Statistical Arbitrage Stat Arb - cointegration vector - out of sample backtests

Discussion in 'Strategy Building' started by IceAntonelli, Apr 9, 2011.

  1. Just got an idea.
    I guess that the allocation % in your factors are fixed. On way is to change this allocation over time with some filtering techniques. This is what they do in hedge fund replications. See Thierry Roncalli An Alternative Approach to Alternative Beta or Hedge Fund Replication and Alternative Beta.
    But good luck with the math.
     
    #11     Apr 13, 2011

  2. I'm not sure I'm understanding exactly what you mean. When you mention the 'allocation % in your factors', are you speaking of the entries of the cointegration vector, which act as the weights of each underlying stock in the basket? If so, as of now, they would indeed be fixed. If they were allowed to vary, isn't the 'rolling window' one approach? Are you speaking of other methods for calculating the entries of a cointegration vector that is allowed to vary with time?

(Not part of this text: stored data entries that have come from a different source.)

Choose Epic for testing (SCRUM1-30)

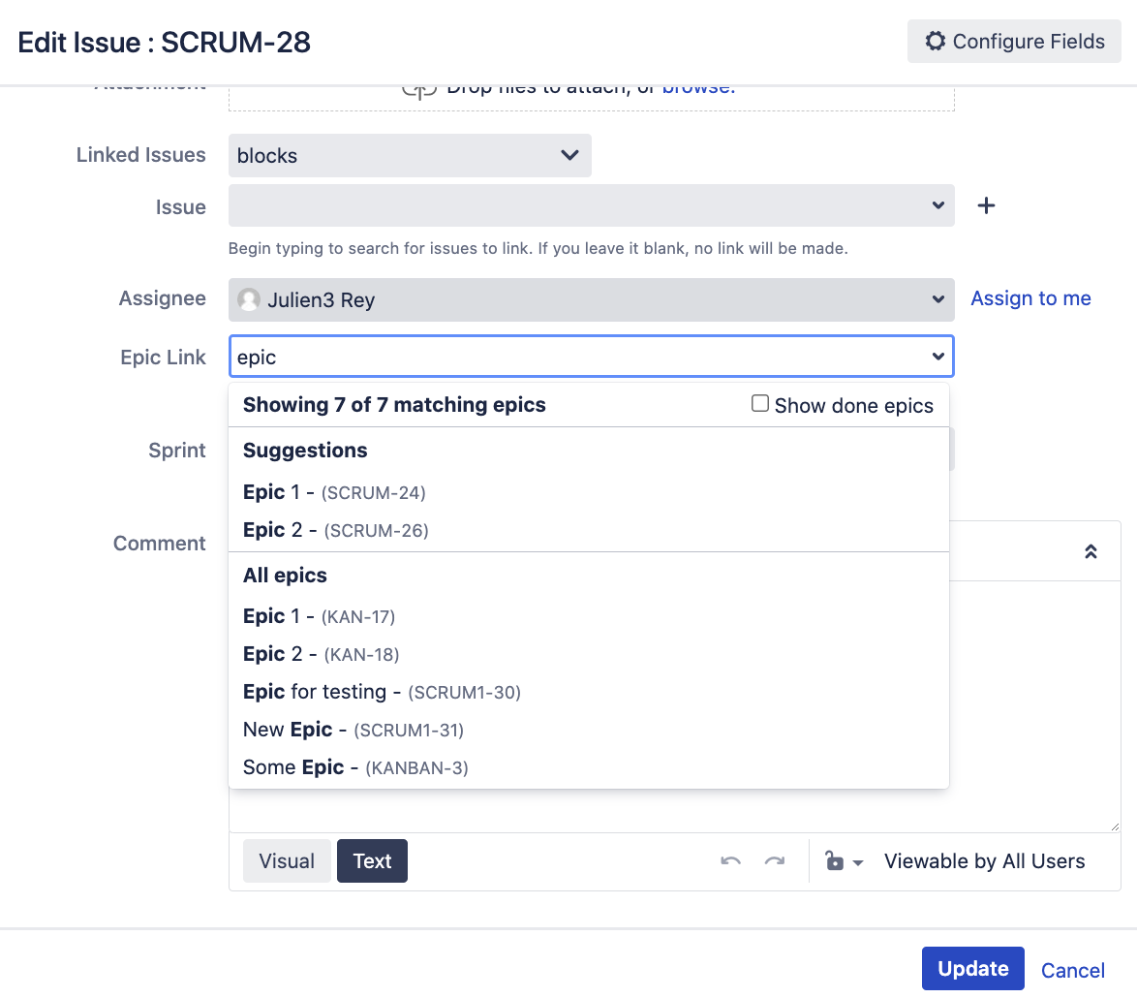tap(382, 692)
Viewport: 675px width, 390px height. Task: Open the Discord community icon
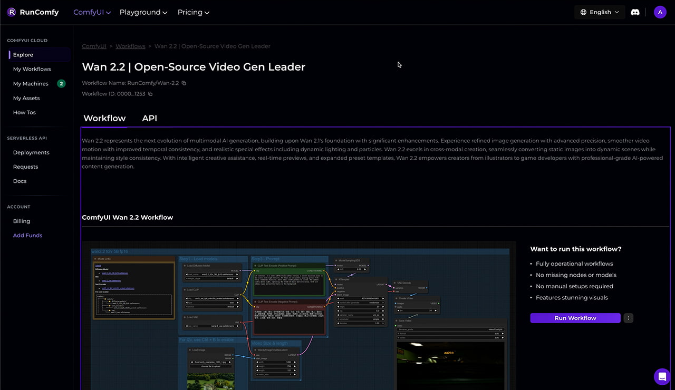pyautogui.click(x=635, y=12)
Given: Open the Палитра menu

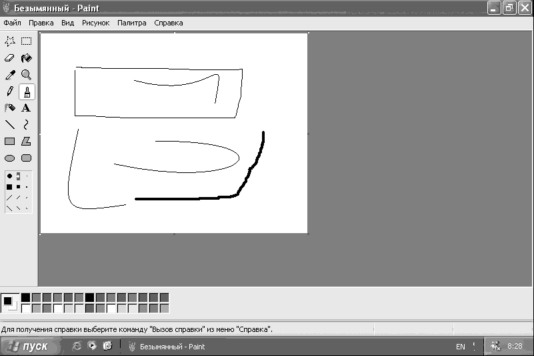Looking at the screenshot, I should 132,23.
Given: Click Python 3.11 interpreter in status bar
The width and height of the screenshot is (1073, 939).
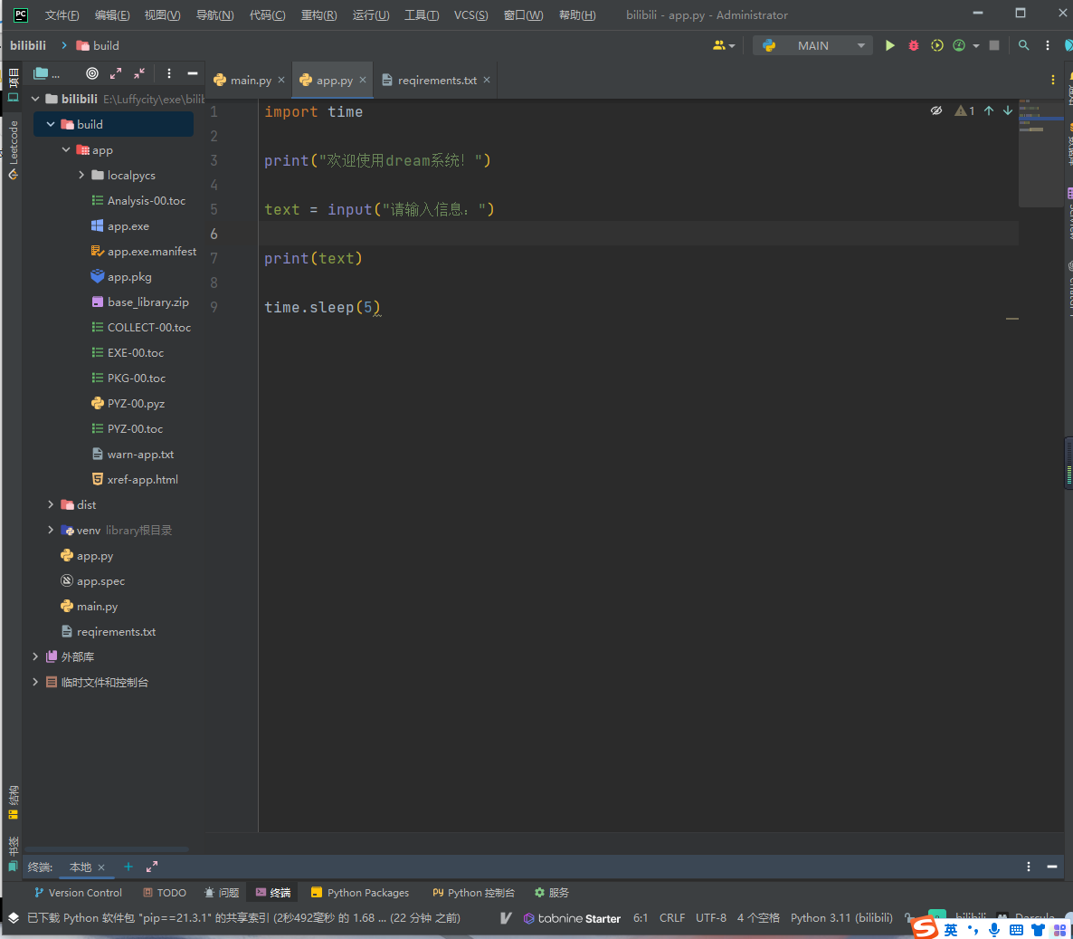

    The dialogue is appreciated, by the way.
     
    #12     Apr 13, 2011
  3. No, I was not refering about the cointegration vector but about the weights. So I am talking about the % of each stock you use to "replicate" the ETF. The stocks that "explain" the movement of the ETF vary over time so the idea would be to change the weight of each stock over time so that the sum of themmore closely match the ETF. It should therefore mean revert better.
    It would indeed imply that you have some time varying weights for which you need to change your portfolio with the assiciated transaction costs and also the cointegration vector could also be a rolling window.
    The paper I was refering to is different from what you do for sure and does not use cointegration. It uses the Kalman filter to select the right allocations in each factor (stocks, gold, oil, bonds, ... for them) (stocks for you) so that they can replicate a hedge fund indice (ETF for you) with them. The goal of the time varying weights is to catch the time varying influence of each factor. So for hedge funds it means allocating more to stocks in a bull market and more to bonds in a bear market for example. You got to understand that the trends you see in you spreads is created that exactly that, the time varying effect of each stock depending on the conditions. So it would make sense to allow the weights in the stocks to change over time. And the Kalman filter is one technique. The are many other replicators that use simple linear regression techniques that are more easy to understand. See Andrew Lo for example.
     
    #13     Apr 13, 2011